» TASK DIRECTIONS:
Each line from the one containing "Image resolution: width=1920" to the end of the entries below must be restated exactly, and no other line should appear.

» DATA FOR THIS EXERCISE:

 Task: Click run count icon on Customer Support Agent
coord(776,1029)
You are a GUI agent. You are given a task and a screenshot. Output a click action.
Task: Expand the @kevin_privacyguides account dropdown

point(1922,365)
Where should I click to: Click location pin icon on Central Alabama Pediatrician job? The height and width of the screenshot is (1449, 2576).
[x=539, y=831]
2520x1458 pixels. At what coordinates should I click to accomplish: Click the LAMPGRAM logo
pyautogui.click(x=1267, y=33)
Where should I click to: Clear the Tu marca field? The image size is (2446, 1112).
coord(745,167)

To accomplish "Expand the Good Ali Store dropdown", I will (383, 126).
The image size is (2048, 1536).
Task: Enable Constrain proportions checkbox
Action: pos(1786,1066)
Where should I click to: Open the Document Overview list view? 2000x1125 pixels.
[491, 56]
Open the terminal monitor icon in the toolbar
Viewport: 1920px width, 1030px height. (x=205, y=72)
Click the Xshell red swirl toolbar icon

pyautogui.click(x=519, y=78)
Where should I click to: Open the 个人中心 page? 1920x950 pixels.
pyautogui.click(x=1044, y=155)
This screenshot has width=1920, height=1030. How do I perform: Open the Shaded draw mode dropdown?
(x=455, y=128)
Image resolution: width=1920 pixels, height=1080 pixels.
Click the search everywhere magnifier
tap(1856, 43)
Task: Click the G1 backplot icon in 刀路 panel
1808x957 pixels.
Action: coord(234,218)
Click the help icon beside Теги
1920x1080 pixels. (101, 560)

» SOLUTION TO THE PROBLEM:
Image resolution: width=1920 pixels, height=1080 pixels.
Click the search everywhere magnifier
tap(1856, 43)
Task: Click the G1 backplot icon in 刀路 panel
1808x957 pixels.
Action: coord(234,218)
Click the help icon beside Теги
1920x1080 pixels. (101, 560)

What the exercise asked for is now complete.